> [Records for the exercise]

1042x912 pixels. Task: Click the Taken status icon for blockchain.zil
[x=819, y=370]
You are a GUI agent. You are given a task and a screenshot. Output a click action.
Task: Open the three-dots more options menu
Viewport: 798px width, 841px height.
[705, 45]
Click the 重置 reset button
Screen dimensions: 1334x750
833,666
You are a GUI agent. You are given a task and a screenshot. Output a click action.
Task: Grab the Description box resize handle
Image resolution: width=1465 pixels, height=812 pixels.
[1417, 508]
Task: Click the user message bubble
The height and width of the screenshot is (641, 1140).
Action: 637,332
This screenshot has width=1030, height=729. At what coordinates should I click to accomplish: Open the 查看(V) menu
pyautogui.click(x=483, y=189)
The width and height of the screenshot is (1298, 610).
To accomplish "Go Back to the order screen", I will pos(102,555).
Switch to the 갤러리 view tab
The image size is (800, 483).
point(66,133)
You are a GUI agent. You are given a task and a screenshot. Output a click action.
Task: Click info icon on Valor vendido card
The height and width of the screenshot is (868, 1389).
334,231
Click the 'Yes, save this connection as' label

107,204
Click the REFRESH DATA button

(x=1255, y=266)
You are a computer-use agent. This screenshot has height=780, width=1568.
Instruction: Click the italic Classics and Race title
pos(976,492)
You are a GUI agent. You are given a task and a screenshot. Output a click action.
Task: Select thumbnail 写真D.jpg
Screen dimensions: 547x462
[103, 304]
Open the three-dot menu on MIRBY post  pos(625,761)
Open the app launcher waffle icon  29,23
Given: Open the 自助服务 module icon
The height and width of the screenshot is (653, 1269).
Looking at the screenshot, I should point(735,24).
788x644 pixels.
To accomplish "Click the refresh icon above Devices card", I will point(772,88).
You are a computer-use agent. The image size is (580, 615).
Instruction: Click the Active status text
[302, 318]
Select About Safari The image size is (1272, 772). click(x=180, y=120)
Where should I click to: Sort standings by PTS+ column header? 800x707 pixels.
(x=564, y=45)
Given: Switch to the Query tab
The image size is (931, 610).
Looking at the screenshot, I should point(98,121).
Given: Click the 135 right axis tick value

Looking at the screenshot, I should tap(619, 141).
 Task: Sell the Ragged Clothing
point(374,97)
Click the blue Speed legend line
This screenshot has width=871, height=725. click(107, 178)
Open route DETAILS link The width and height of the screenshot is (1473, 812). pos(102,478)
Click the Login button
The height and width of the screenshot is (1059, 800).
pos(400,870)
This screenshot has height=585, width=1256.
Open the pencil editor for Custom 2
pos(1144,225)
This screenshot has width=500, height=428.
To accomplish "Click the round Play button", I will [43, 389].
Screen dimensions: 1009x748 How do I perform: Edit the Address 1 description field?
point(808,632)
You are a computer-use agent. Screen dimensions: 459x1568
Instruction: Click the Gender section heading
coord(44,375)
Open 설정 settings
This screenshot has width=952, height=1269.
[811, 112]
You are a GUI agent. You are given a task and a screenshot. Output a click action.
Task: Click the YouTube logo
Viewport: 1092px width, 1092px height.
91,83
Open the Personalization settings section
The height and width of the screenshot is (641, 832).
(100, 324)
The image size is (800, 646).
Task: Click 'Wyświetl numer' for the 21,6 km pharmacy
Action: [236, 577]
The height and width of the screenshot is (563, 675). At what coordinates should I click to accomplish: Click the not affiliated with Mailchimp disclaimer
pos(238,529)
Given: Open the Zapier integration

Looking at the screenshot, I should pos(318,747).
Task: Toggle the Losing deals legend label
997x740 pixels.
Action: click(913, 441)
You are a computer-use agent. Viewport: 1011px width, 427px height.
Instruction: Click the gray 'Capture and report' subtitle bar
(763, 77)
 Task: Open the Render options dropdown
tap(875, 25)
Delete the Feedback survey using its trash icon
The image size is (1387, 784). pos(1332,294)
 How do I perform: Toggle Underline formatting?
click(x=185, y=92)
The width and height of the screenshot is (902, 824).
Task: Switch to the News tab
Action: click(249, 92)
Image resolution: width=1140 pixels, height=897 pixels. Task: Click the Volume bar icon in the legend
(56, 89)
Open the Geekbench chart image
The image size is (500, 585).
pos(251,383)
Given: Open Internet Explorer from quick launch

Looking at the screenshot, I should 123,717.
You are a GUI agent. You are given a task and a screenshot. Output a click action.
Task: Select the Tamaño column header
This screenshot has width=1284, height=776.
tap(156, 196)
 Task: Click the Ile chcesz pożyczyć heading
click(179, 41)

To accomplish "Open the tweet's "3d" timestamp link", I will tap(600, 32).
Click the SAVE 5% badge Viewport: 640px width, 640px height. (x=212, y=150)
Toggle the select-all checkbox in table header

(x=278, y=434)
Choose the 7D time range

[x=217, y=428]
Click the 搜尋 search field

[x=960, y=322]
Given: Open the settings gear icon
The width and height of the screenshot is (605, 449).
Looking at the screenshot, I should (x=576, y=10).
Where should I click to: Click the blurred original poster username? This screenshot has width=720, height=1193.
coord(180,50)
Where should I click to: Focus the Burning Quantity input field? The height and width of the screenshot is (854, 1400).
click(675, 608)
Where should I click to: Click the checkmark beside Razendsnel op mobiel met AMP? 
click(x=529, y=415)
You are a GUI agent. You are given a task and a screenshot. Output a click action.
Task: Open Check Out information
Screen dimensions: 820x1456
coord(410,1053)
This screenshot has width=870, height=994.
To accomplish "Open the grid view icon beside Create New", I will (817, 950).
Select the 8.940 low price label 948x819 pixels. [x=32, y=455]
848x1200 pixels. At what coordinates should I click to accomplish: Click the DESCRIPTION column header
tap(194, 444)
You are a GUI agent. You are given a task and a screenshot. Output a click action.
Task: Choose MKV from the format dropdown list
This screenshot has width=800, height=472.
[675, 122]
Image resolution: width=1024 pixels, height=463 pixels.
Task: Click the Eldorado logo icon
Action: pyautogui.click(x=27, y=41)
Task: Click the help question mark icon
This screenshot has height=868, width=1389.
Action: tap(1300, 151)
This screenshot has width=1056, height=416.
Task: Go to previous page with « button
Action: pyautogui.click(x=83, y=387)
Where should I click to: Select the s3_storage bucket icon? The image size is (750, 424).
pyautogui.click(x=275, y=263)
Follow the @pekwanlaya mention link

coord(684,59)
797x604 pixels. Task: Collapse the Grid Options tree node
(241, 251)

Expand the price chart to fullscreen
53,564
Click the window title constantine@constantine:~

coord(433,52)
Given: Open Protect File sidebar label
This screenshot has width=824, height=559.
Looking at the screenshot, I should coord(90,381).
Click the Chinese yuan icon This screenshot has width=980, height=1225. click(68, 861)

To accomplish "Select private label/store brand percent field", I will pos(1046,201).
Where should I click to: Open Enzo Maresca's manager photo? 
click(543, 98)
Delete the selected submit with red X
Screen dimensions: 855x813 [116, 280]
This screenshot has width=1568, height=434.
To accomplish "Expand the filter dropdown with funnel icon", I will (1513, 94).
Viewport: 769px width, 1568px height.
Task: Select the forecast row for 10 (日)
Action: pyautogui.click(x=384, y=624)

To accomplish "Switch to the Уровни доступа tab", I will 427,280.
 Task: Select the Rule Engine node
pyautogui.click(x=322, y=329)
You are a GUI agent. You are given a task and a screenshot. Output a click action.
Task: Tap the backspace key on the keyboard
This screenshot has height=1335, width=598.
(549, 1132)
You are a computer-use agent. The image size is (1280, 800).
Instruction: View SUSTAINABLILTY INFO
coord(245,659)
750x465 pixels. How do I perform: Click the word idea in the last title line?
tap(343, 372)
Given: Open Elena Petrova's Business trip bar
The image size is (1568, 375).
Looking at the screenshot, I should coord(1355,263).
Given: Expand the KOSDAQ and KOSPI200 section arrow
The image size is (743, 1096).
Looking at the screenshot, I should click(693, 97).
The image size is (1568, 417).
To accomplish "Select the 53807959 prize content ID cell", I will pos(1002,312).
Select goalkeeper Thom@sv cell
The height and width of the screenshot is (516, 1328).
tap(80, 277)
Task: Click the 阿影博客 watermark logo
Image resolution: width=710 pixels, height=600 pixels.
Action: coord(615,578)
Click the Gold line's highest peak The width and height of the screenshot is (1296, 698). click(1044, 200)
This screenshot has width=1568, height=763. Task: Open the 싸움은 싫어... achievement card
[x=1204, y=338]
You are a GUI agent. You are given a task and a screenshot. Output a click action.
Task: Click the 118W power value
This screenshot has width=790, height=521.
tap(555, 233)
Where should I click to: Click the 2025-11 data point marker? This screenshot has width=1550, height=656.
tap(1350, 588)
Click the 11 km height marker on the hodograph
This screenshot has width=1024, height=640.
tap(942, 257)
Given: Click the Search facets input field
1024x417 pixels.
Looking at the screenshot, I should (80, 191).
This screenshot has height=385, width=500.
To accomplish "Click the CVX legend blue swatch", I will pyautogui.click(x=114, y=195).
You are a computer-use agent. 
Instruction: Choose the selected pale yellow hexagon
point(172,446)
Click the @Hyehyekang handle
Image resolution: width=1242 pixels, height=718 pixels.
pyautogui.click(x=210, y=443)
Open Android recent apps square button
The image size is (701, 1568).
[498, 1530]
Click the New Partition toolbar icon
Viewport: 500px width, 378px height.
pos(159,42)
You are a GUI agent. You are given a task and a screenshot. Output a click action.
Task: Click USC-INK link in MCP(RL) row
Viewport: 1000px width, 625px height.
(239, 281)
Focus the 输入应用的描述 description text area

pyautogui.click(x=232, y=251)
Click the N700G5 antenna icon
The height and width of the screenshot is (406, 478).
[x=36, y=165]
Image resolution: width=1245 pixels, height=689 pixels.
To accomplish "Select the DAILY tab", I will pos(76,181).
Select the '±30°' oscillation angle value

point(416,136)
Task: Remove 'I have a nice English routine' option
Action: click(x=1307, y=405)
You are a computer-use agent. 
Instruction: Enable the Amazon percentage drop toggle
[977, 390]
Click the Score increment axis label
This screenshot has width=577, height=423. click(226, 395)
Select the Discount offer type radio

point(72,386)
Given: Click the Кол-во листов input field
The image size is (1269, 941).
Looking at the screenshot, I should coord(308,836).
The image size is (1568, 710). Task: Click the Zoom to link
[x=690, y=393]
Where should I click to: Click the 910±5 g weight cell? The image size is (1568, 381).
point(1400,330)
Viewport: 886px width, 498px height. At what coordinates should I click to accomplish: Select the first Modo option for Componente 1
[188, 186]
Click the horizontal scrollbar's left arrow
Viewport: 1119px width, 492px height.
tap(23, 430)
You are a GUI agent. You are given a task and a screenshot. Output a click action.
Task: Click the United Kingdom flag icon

> [Work item]
Find and copy each line of the material that holds the word "three".

> [Solved problem]
Task: Open the three-dots more options menu
Open the three-dot menu on MIRBY post  pos(625,761)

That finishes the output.